Noam Chomsky: Il faut faire la distinction entre propositions et plaidoyers. On peut proposer que chacun doive vivre en paix. Cela devient un plaidoyer lorsque lorsqu’on dessine un schéma précis allant d’un point A à un point B. A mon sens, une solution à un seul état n’a pas grand sens, elle en a avec deux états. On a pu défendre une telle thèse de 1967 jusqu’au milieu des années 70 et c’est ce que j’ai fait, à travers de nombreux écrits, des conférences et dans un livre. Les réactions, dans une grande majorité, n’ont été que fureur. Après que l’idée de droits nationaux pour les Palestiniens a fait son chemin au milieu des années 70, il est devenu possible de prôner le binationalisme (et je continue de le faire) mais seulement par le biais d’un accord à deux états en accord avec le consensus international. Cette résultante, probablement la meilleure envisageable à court terme, est quasiment parvenue à son terme lors des négociations de Taba en janvier 2001 et selon les participants, si ces négociations n’avaient pas été interrompues par le Premier Ministre israélien, Barak, elle aurait pu être atteinte. En effet il fut un moment où, depuis 30 ans, les deux États “réjectionnistes” (U.S.A et Israël) ont brièvement mais sérieusement considéré s’aligner sur le consensus international, un instant où un accord diplomatique a semblé pouvoir voir le jour. Beaucoup de choses ont changé depuis 2001 mais je ne vois aucune raison de croire que les conditions de l’époque ne puissent exister aujourd’hui.

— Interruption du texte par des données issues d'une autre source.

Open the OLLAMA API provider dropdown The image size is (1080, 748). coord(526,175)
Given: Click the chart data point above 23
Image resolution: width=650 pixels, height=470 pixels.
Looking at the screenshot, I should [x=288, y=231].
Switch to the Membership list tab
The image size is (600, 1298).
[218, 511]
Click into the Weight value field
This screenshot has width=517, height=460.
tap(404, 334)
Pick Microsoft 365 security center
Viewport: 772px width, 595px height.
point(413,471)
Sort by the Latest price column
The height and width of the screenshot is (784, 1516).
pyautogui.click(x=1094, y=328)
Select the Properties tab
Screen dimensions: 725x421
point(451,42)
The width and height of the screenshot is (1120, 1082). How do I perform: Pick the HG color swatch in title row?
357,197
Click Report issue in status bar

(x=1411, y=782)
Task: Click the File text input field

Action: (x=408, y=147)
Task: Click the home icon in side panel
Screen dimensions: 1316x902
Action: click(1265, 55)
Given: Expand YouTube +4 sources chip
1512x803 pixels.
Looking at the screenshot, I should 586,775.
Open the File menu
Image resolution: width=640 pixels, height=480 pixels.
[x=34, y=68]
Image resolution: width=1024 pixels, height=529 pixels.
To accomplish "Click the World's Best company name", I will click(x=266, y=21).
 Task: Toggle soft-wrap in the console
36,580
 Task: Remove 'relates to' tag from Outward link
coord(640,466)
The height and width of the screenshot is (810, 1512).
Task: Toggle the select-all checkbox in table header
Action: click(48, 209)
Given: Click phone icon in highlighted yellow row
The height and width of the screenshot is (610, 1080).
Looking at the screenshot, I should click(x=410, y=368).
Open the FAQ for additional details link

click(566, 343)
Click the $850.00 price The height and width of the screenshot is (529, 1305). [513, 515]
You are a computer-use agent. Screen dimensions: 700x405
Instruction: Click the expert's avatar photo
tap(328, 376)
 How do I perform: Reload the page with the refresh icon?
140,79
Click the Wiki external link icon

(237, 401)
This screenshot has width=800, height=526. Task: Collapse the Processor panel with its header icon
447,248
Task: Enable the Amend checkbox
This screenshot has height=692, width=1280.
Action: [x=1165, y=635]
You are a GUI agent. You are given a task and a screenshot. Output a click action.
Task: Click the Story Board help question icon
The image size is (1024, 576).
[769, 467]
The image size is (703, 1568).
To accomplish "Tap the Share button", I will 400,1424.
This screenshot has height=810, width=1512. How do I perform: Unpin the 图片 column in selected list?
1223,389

Il est intéressant, et je dirais même édifiant, de voir que les propositions d’une solution à un seul état soient communément admises aujourd’hui contrairement à l’époque où sa revendication était réalisable et ne débouchait que sur des condamnations. Aujourd’hui de telles propositions sont publiées dans le New York Times, le New York Review of Books et ailleurs. On en conclura qu’elles sont acceptables aujourd’hui parce qu’irréalisables – elles restent des propositions au lieu d’être des revendications. En pratique, les propositions apportent de l’eau au moulin du rejet américano-israélien et sapent progressivement l’unique solution binationale.

Il y a deux options pour les Palestiniens aujourd’hui. L’une est l’abandon de l’attitude réjectionniste de la part des États-Unis et d’Israël, et un accord reprenant les lignes de ce qui fut évoqué à Taba. L’autre possibilité est la continuation des politiques actuelles qui mènent inexorablement à l’intégration de ce que souhaite Israël : au minimum, le Grand Jérusalem, les zones qu’incluent le mur de séparation (ou d’annexion désormais), la Vallée du Jourdain et les colonies de Ma’aleh Adumin et Ariel (ainsi que les liens entre ces deux colonies). Le reste (état Palestinien) se verra découpé en cantons ingouvernables, par de vastes infrastructures, des centaines de points de contrôles et autres dispositifs qui condamneront les Palestiniens à continuer à vivre comme des chiens.

Il y a ceux qui pensent que les Palestiniens devraient tout bonnement laisser Israël prendre le contrôle total de la Cisjordanie et poursuivre leur mouvement de revendication de droits civils et une lutte anti–apartheid. Mais c’est une illusion. Ils vont maintenir les politiques actuelles et refuseront de céder la moindre responsabilité aux Palestiniens disséminés dans la région qu’ils souhaitent voir intégrée au territoire israélien.